▶ [What is needed] Can you restate the lines of the entries below, word for word, from the first one through the line that includes "Task: Play the Spotify song Next to Normal"?

Collected data
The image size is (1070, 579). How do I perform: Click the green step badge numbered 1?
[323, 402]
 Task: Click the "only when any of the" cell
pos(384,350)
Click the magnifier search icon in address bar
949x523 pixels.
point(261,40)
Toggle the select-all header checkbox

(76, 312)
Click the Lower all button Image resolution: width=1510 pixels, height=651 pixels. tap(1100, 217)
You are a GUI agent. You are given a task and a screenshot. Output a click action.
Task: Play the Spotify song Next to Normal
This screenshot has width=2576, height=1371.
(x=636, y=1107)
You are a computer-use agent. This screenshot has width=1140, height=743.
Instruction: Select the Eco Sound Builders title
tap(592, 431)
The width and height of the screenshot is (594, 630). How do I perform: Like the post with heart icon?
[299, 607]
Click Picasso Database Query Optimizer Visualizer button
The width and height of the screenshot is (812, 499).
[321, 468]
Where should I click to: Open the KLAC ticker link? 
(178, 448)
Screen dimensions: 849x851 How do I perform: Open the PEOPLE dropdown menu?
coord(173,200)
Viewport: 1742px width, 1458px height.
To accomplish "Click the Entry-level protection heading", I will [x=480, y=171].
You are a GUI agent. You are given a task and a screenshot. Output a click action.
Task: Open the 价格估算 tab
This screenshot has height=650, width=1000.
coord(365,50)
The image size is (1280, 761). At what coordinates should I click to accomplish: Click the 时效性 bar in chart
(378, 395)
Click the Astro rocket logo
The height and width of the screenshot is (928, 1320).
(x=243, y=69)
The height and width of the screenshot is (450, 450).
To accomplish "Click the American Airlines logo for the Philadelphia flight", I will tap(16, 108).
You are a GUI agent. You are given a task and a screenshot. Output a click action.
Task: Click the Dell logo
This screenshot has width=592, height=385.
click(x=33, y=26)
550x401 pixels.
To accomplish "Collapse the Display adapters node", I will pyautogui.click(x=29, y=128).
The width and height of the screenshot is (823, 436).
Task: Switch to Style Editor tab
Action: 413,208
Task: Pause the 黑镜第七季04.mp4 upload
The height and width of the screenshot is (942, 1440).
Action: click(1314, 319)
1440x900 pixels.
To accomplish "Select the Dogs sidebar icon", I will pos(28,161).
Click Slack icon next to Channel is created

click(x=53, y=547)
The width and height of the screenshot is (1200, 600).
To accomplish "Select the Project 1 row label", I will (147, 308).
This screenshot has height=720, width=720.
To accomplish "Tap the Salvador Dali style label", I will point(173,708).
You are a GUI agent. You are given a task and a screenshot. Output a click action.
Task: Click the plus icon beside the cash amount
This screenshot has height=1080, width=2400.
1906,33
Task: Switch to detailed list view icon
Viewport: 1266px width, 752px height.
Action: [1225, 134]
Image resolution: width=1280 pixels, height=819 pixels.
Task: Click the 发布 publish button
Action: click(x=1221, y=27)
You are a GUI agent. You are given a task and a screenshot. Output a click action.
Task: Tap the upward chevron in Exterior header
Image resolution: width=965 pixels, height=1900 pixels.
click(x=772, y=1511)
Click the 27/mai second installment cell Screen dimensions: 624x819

▶ [Output of the task]
The image size is (1070, 579). How do I perform: Click the green step badge numbered 1?
[323, 402]
 Task: Click the "only when any of the" cell
pos(384,350)
Click the magnifier search icon in address bar
949x523 pixels.
point(261,40)
Toggle the select-all header checkbox

(76, 312)
Click the Lower all button Image resolution: width=1510 pixels, height=651 pixels. tap(1100, 217)
You are a GUI agent. You are given a task and a screenshot. Output a click action.
Task: Play the Spotify song Next to Normal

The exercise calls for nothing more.